As the Supreme Court weighs the constitutionality of Texas’ omnibus anti-abortion law, Rio Grande Valley activists have launched a nonprofit to help cover hotel costs for patients who must travel to and from the region for their abortions.
La Frontera Fund is the newest in a crop of mostly volunteer-led organizations seeking to mitigate the effects of the Texas law on the state’s poorest residents.

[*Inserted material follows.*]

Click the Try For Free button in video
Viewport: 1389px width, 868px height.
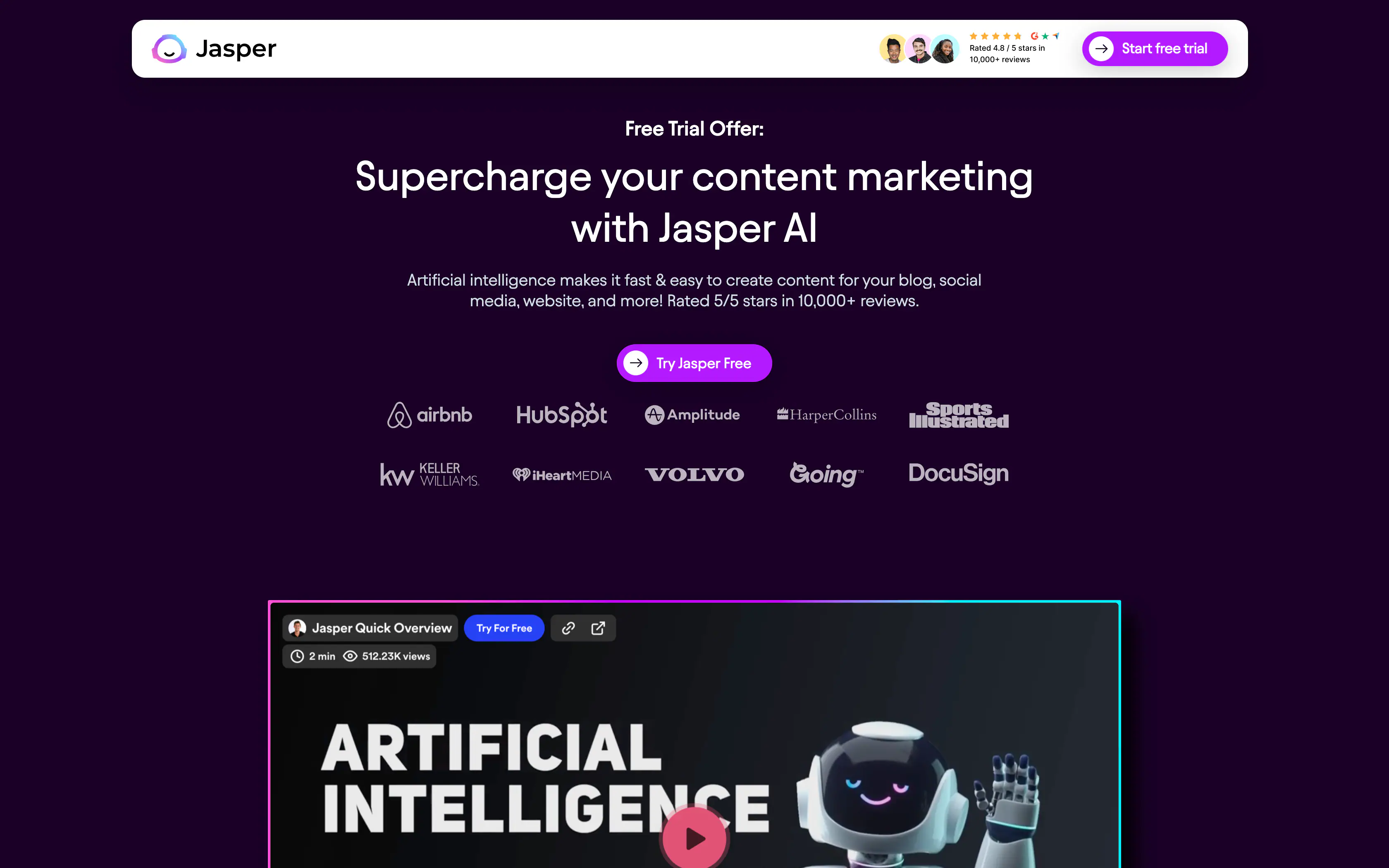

It’s the first “practical support” organization in South Texas for the increasing number of abortion patients traveling longer distances for care.
The region was hit particularly hard by the regulations in the Texas law, House Bill 2. Clinics in both Corpus Christi and Harlingen have shuttered over the past two years, providers said, because they could not comply with the law’s onerous, expensive standards.

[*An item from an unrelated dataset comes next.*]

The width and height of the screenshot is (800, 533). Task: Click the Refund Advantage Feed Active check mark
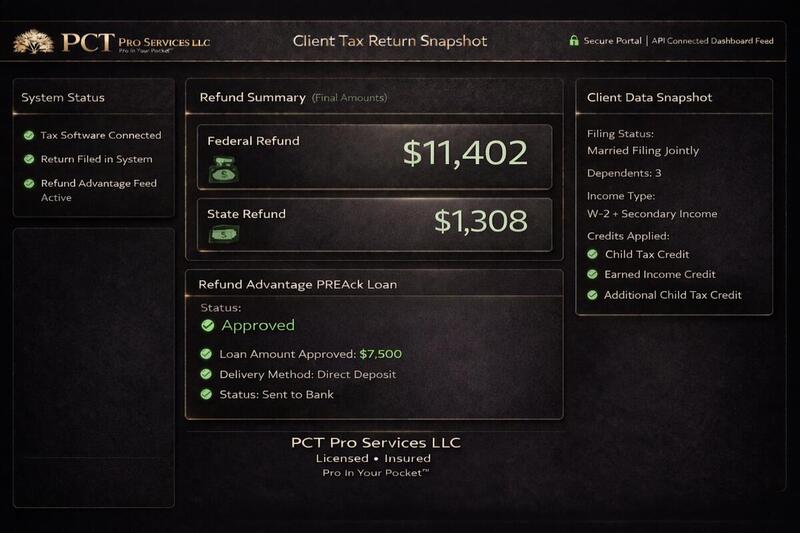pyautogui.click(x=29, y=183)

For Texans in the Rio Grande Valley and surrounding counties, the Whole Woman’s Health clinic in McAllen is now their closest legal abortion option, and getting to and from the clinic can be a challenge.
Sofia Peña said La Frontera Fund will largely serve poor and undocumented Texans, who are disproportionately affected by abortion restrictions.
“We have a large undocumented and immigrant population here on the border,” Peña said. “Hidalgo County is also one of the poorest counties in the nation, and it’s geographically isolated.”
Whole Woman’s McAllen, like other Texas abortion providers that can’t afford millions of dollars to refit or renovate facilities into the hospital-like ambulatory surgical centers HB 2 requires, is currently in legal limbo. If the Supreme Court, which is currently weighing the constitutionality of the law, upholds HB 2, Whole Woman’s will close. It temporarily closed in 2014, then reopened after a subsequent federal court ruling.
“We understand that it can get much worse,” Peña told the Observer.” When the clinic was closed, we’ve heard of patients calling and asking about self-induction methods.It’s very clear that the need here is dire.”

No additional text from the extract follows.